Posing a greater threat to the election than celebrity interference is,
perhaps, the potential for hacking; there has been some concern over the
security of Georgia’s election system, particularly in the wake of
reports that Russia attempted to meddle in the U.S. Presidential
election last year. A recent story from Politico described old and
insecure voting equipment and software that could make the Sixth
District
susceptible
.
Ossoff told me that he has “full confidence in the integrity of our
elections in Georgia.” But he has also tried to use these concerns to
his advantage, telling me, “Secretary Handel’s negligent failure to act
when she was responsible for Georgia’s election system, and was warned
about vulnerabilities, is characteristic of a career politician who has
spent her entire career focussed on her next shot at a higher office,
rather than doing the job that people have given her.”

Handel’s spokeswoman, Kate Constantini, called this a “partisan
political attack,” offering a different version of the Secretary’s
record. “She implemented several improvements to enhance the integrity
of Georgia’s elections,” Constantini said in an e-mail, “including
implementing Photo I.D., strengthening the absentee ballot process,
pursuing allegations of voter fraud and irregularities.” Likewise,
Constantini defended Handel on women’s issues. “She has long advocated
increasing the funding for community health care organizations in
Georgia, who are actually on the front-line of the war against women’s
cancer, and will continue to do so in Congress.”
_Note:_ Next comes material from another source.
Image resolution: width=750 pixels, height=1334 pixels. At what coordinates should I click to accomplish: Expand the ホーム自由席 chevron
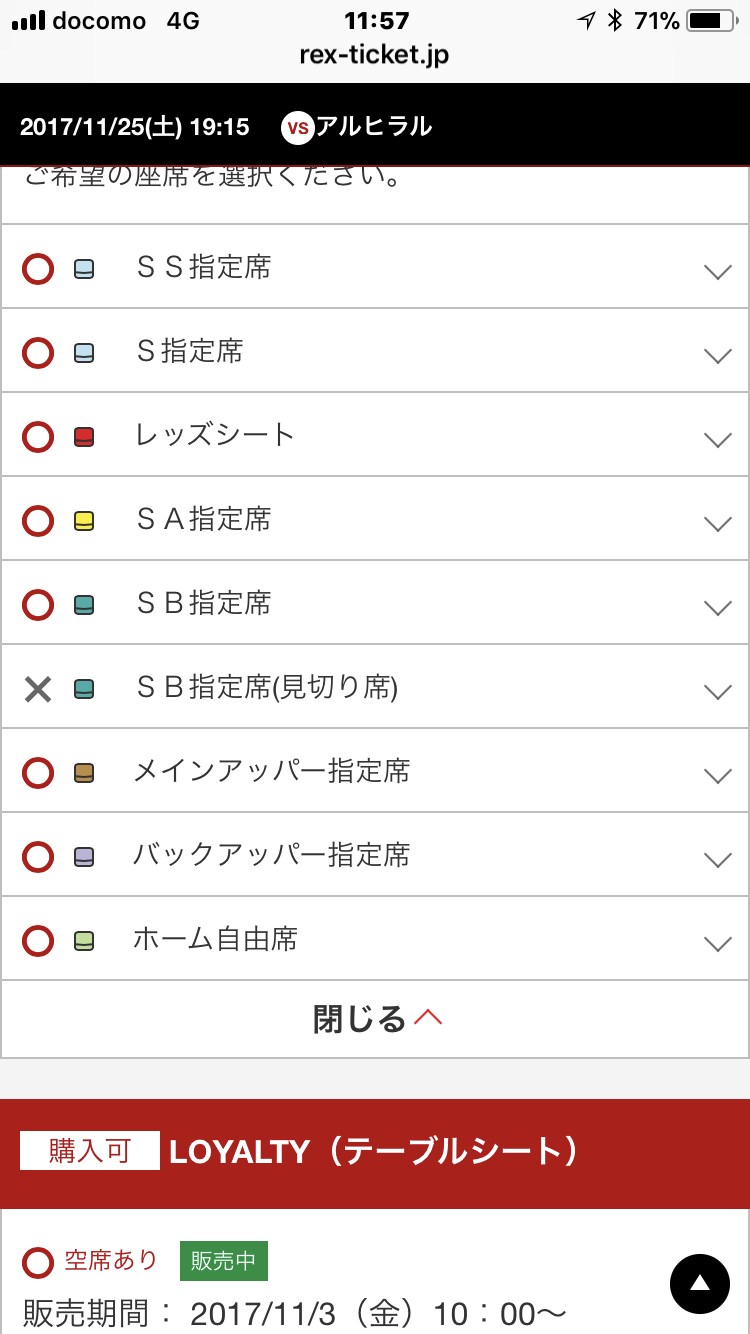718,943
Considering the level of attention given to a race for the
representation of just one of Georgia’s fourteen congressional
districts, does Ossoff think he’ll be able to deliver proportional
results, if he’s elected, I wondered? “One out of four hundred and
thirty-five members of the House is not going to transform the culture
of the institution,” he said, “but we’ve got to start somewhere.”